By Dan Cook
Workers often call in sick
when they aren’t really sick. We don’t really need yet another study to tell us something we already know. But one done by Harris Interactive on behalf of CareerBuilder came up with some gems from the call-in-sick front.
After polling more than 6,000 HR types and employees about why people call in sick, these excuses kind of stood out:
- Employee forgot he had been hired for the job.
- Employee was suffering from a broken heart.
- Employee’s toe was stuck in a faucet.
- Employee’s hair turned orange from dying her hair at home.
- Employee got sick from reading too much.
- Employee’s sobriety tool wouldn’t allow the car to start.
- Employee said her dog was having a nervous breakdown.
- Employee’s dead grandmother was being exhumed for a police investigation.
- Employee said a bird bit her.
- Employee was upset after watching The Hunger Games.
Less mind-boggling are the following more common reasons that workers call in sick when they aren’t sick:
- I don’t feel like going to work (34 percent).
- I need to relax (29 percent).
- I have a doctor’s appointment (22 percent).
- I need to catch up on sleep (16 percent).
- I’m running errands! (15 percent).
After hearing excuses like these and others for years, some managers are fighting back.
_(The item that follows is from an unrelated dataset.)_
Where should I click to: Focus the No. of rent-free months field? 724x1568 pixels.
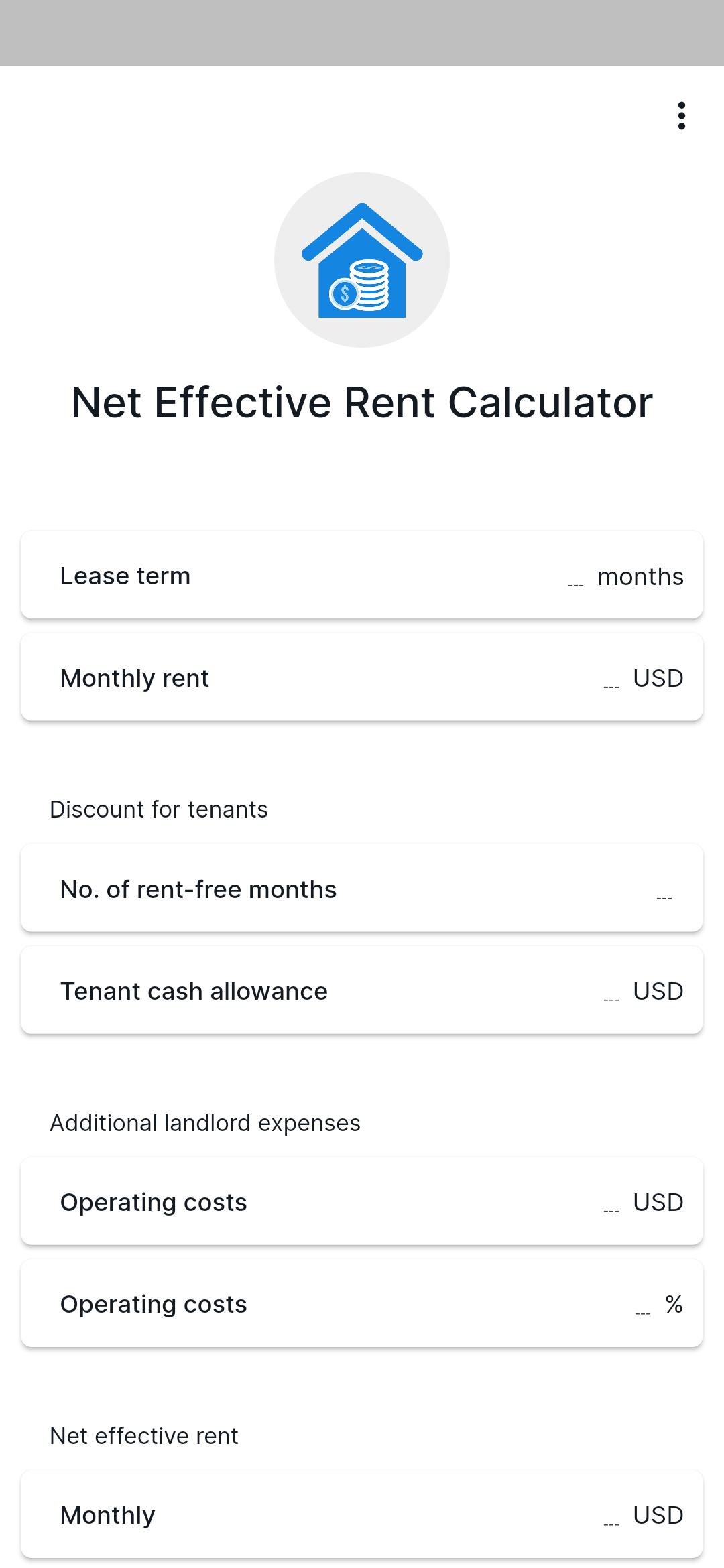(362, 889)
The poll reports that 17 percent of employers didn’t just accept the excuse, and fired the employee. Others at least checked out the excuse. Here’s how some of them did it:
- 29 percent of employers say they have asked for a doctor’s note or called an employee to verify that the illness is legitimate;
- 18 percent have had other employees call a suspected faker (nothing like a sycophant at the ready);
- 14 percent have even gone so far as to drive by the employee’s home.
Managers in that last category probably ought to look up the definition of “stalking.” Driving by someone’s house is just plain creepy.